:: SOURCE DOCUMENT ::

Wednesday, May 22, 2013

Old School Post

I never know what to say or what to write.

I miss the good old days of blogging.  I was talking to someone about the old days.  I randomly went to July '05 and there it was post after post with 2 comments or 3 or 6 or 14.  Some had 0, but not most. Today it seems like if a blogger wants a response he or she has to become a Facebooker. I haven't written this in a long time - here it comes. Wait for it. Sigh.

Unsaid 

By Dana Gioia

So much of what we live goes on inside–
The diaries of grief, the tongue-tied aches
Of unacknowledged love are no less real
For having passed unsaid. What we conceal
Is always more than what we dare confide.
Think of the letters that we write our dead.


I've posted that poem before.  But it feels right right now. 

Here's another one I've posted before and really like.


The Lanyard

By Billy Collins


"The other day as I was ricocheting slowly
off the pale blue walls of this room,
bouncing from typewriter to piano,
from bookshelf to an envelope lying on the floor,
I found myself in the L section of the dictionary
where my eyes fell upon the word lanyard.

No cookie nibbled by a French novelist
could send one more suddenly into the past --
a past where I sat at a workbench at a camp
by a deep Adirondack lake
learning how to braid thin plastic strips
into a lanyard, a gift for my mother.

I had never seen anyone use a lanyard
or wear one, if that’s what you did with them,
but that did not keep me from crossing
strand over strand again and again
until I had made a boxy
red and white lanyard for my mother.

She gave me life and milk from her breasts,
and I gave her a lanyard.
She nursed me in many a sickroom,
lifted teaspoons of medicine to my lips,
set cold face-cloths on my forehead,
and then led me out into the airy light

and taught me to walk and swim,
and I, in turn, presented her with a lanyard.
Here are thousands of meals, she said,
and here is clothing and a good education.
And here is your lanyard, I replied,
which I made with a little help from a counselor.

Here is a breathing body and a beating heart,
strong legs, bones and teeth,
and two clear eyes to read the world, she whispered,
and here, I said, is the lanyard I made at camp.
And here, I wish to say to her now,
is a smaller gift--not the archaic truth

that you can never repay your mother,
but the rueful admission that when she took
the two-tone lanyard from my hands,
I was as sure as a boy could be
that this useless, worthless thing I wove
out of boredom would be enough to make us even.

This video has really fitting images to match the poem, but the words go by a bit too quickly so I say read it above (hope you did) and then watch the video. 

I feel like I  could write here forever, but I can't.

As I said in the old days, Good night and G-d bless.

:::

- [TASKS AND EXERCISES]:
(a) Return the passage of the blog post that opens with the words containing "I never know" and closes with "for it. Sigh.", copied word for word.
(b) In the blog post, which month and year of old posts did the writer randomly revisit?

:: INFORMATION SUPPLIED ::

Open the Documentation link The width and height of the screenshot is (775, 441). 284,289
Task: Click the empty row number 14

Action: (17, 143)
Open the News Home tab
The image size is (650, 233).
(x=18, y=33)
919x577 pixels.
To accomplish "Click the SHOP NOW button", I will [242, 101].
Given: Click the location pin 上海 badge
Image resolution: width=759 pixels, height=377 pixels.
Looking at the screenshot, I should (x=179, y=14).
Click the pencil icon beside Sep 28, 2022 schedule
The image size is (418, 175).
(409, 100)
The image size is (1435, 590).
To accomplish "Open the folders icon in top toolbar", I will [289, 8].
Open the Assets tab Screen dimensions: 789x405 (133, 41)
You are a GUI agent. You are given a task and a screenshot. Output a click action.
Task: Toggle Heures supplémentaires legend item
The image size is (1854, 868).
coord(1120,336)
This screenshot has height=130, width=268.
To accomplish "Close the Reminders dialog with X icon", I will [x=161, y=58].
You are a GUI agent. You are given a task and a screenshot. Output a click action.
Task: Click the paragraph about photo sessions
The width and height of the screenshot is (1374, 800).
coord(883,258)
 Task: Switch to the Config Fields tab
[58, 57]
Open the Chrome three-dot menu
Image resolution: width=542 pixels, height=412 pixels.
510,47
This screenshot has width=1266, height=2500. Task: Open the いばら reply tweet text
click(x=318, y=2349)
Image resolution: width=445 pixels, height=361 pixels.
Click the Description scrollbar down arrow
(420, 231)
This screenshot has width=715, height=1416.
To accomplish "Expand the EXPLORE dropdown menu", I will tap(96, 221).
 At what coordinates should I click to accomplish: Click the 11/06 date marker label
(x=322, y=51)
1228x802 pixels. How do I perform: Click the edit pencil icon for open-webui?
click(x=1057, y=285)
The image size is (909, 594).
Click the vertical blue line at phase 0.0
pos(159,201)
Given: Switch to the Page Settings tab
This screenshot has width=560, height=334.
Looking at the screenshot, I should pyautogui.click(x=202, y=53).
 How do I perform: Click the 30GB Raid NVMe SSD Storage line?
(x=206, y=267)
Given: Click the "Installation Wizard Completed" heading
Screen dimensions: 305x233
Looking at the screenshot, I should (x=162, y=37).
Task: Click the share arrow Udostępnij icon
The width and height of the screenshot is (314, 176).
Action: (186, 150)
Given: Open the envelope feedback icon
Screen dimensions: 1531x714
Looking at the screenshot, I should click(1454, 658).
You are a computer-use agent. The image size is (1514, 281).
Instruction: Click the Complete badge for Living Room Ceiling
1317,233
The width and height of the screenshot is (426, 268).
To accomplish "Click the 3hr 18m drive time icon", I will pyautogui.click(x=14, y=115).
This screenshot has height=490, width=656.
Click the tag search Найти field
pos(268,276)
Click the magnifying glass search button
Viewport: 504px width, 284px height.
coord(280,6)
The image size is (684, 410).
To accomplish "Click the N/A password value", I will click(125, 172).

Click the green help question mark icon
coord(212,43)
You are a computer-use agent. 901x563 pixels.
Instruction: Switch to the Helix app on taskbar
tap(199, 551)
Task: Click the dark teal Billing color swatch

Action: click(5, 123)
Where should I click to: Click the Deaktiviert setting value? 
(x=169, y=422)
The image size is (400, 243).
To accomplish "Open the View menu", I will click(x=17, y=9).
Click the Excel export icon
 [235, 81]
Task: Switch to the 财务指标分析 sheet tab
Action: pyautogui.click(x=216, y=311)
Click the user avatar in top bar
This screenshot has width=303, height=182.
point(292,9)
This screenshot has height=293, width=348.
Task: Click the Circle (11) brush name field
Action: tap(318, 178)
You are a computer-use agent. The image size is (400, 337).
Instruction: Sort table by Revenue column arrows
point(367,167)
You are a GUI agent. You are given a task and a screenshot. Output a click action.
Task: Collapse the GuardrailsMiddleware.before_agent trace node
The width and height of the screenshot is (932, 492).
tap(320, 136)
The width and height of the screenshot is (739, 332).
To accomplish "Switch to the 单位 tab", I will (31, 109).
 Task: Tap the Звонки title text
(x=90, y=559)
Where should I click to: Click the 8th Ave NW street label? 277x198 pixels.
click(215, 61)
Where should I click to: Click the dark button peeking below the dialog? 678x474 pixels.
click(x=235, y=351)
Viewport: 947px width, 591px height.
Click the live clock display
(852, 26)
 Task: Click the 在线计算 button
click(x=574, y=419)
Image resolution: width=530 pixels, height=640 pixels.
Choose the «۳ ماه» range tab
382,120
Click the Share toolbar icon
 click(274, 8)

:::

- [ANSWERS BY TASK]:
(a)
I never know what to say or what to write.

I miss the good old days of blogging.  I was talking to someone about the old days.  I randomly went to July '05 and there it was post after post with 2 comments or 3 or 6 or 14.  Some had 0, but not most. Today it seems like if a blogger wants a response he or she has to become a Facebooker. I haven't written this in a long time - here it comes. Wait for it. Sigh.

(b) July '05